## start SUPPLIED ENTRIES

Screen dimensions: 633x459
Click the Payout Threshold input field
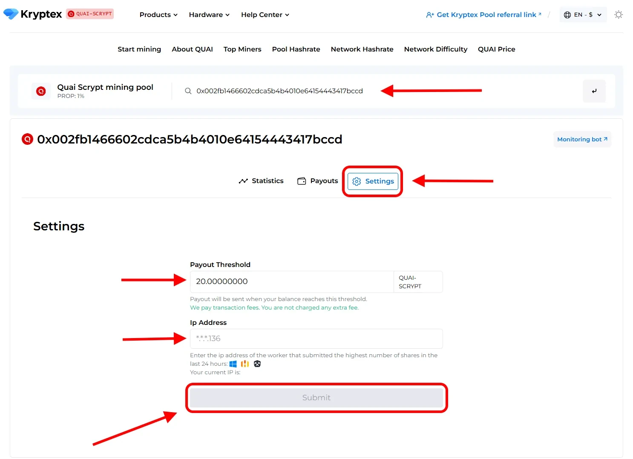tap(292, 281)
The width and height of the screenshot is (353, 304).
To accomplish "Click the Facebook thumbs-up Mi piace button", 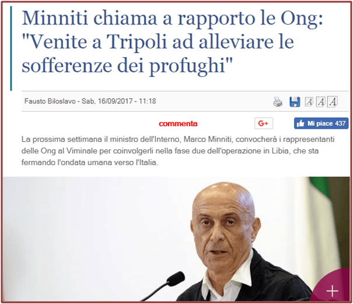I will (x=321, y=123).
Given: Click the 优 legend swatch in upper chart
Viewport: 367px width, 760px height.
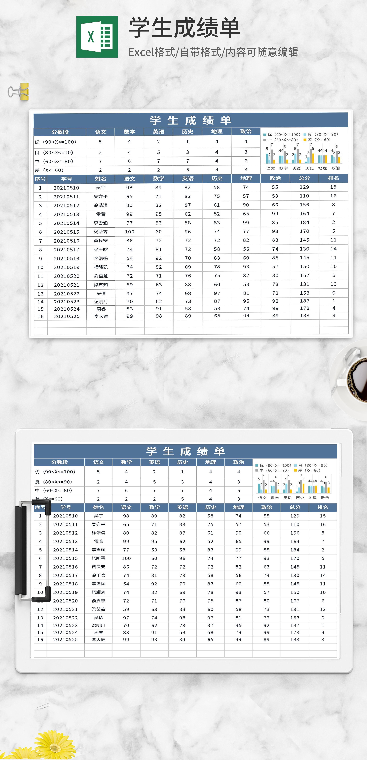Looking at the screenshot, I should pos(265,135).
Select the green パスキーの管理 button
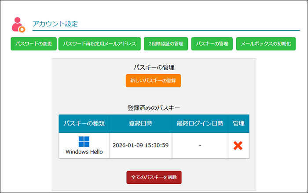The width and height of the screenshot is (308, 193). pos(212,44)
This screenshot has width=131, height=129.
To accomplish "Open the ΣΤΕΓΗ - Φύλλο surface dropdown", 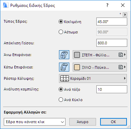I will (x=100, y=55).
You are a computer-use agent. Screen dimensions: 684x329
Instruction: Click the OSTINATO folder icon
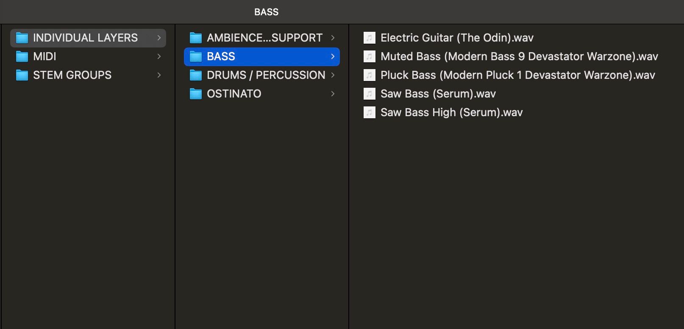pyautogui.click(x=195, y=94)
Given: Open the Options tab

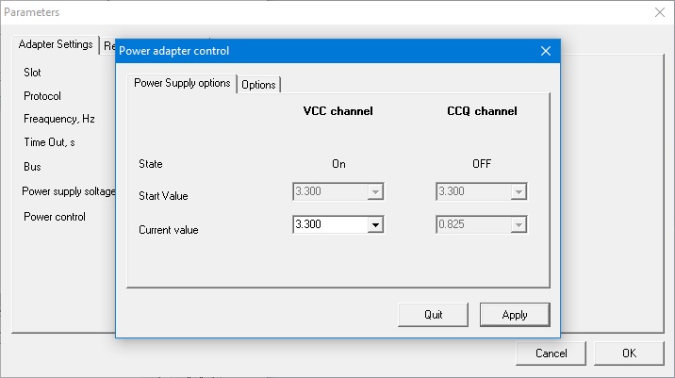Looking at the screenshot, I should coord(258,85).
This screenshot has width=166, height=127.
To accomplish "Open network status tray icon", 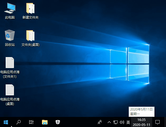I will point(116,122).
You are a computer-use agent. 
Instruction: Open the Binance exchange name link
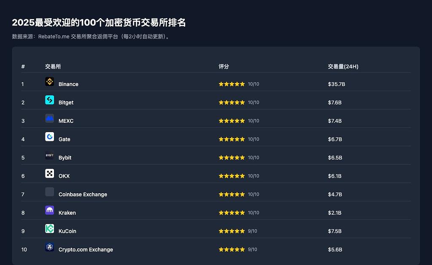tap(68, 84)
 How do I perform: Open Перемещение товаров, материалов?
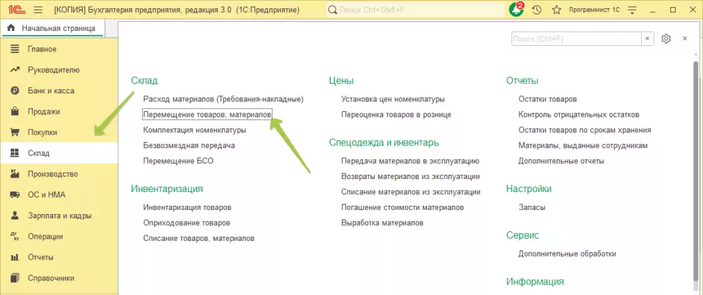pyautogui.click(x=207, y=114)
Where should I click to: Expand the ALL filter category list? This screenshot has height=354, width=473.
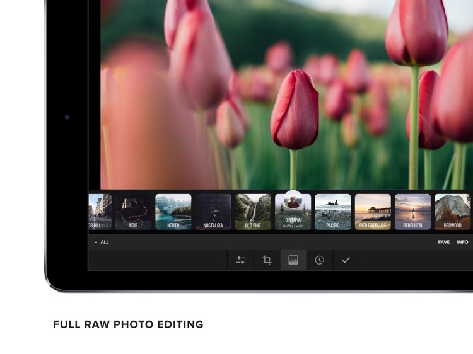click(x=102, y=242)
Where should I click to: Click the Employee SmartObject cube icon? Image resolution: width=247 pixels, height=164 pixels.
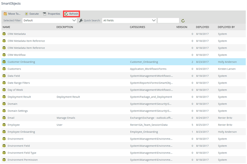click(x=4, y=125)
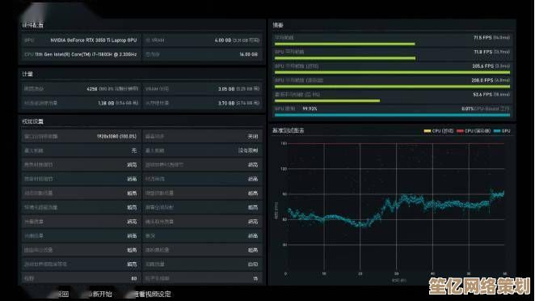The height and width of the screenshot is (301, 535).
Task: Click the 1.38 GB usage row
Action: [81, 103]
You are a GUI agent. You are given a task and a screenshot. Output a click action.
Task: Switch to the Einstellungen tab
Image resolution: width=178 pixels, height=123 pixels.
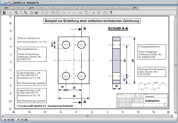[x=19, y=8]
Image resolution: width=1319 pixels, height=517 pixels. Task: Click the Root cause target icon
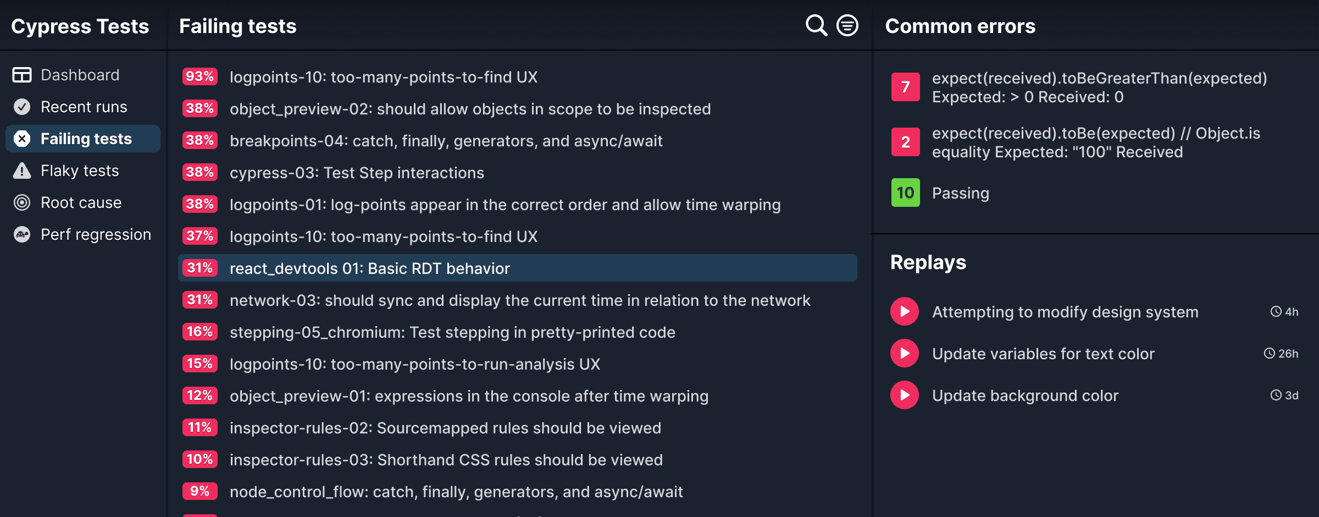coord(22,202)
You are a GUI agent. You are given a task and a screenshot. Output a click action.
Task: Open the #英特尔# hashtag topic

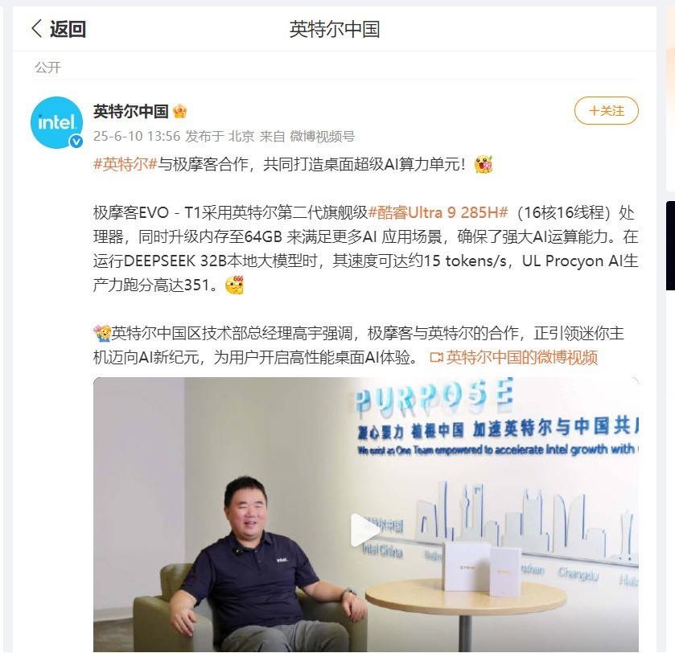click(125, 164)
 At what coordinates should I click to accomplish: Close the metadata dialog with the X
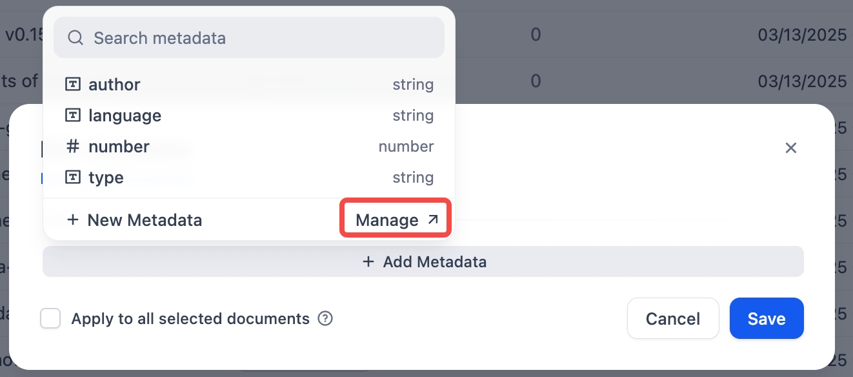[791, 148]
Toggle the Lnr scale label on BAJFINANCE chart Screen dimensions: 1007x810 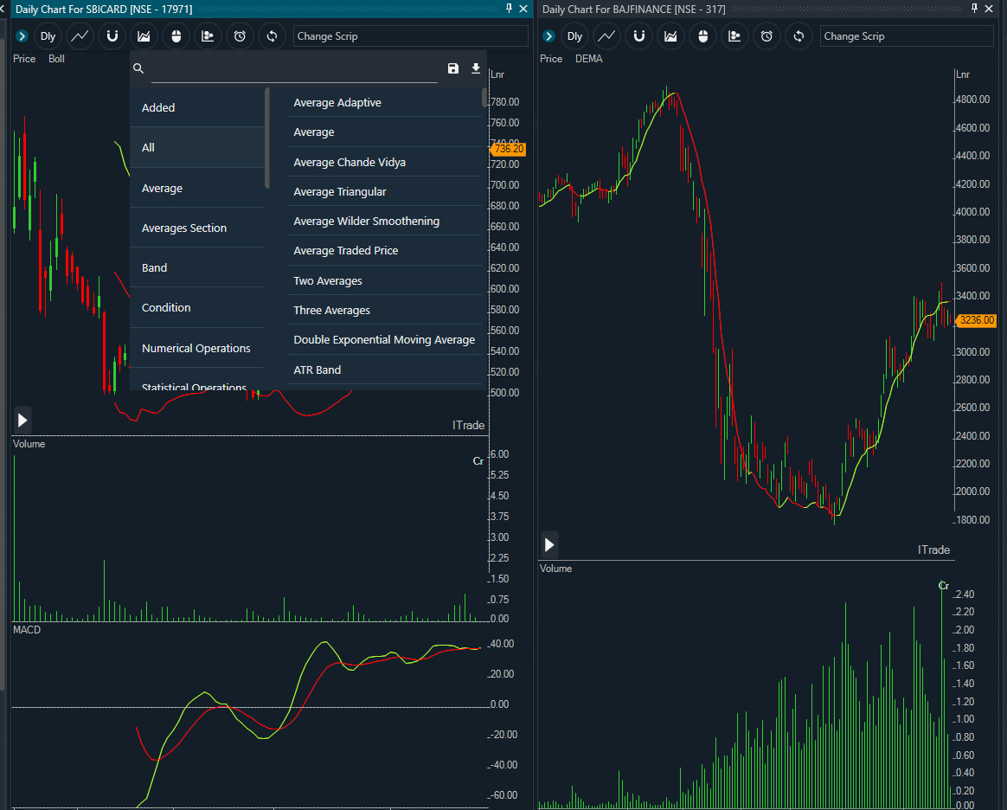point(963,74)
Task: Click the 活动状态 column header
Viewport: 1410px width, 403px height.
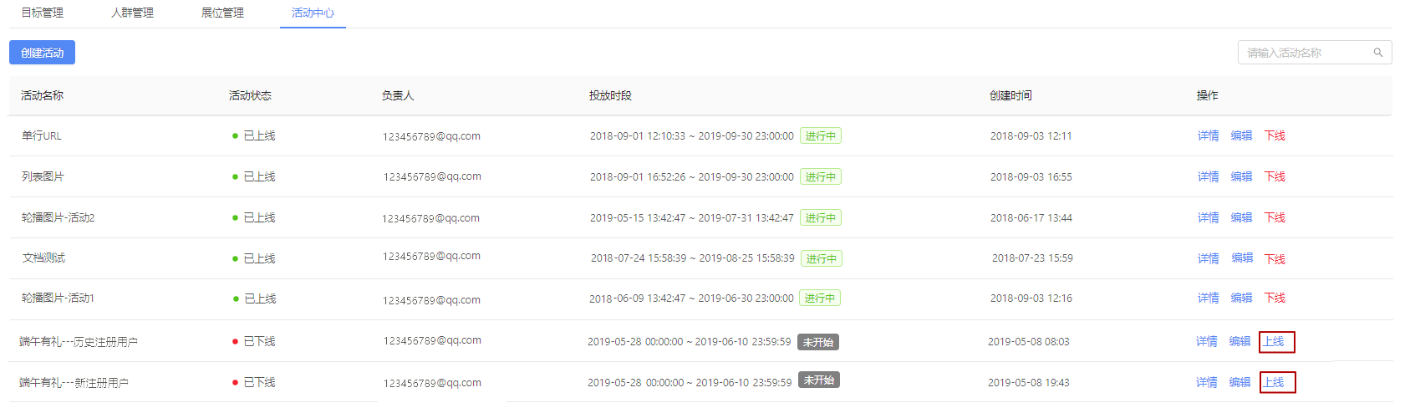Action: pos(250,95)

## end SUPPLIED ENTRIES

SHORT EXERCISE :: Reproduce the rows word for word, starting at the line containing "Task: Click the 活动状态 column header" and ending at the last line of the rows, and leave the pictures out.

RESULT OF THE EXERCISE ::
Task: Click the 活动状态 column header
Viewport: 1410px width, 403px height.
Action: pos(250,95)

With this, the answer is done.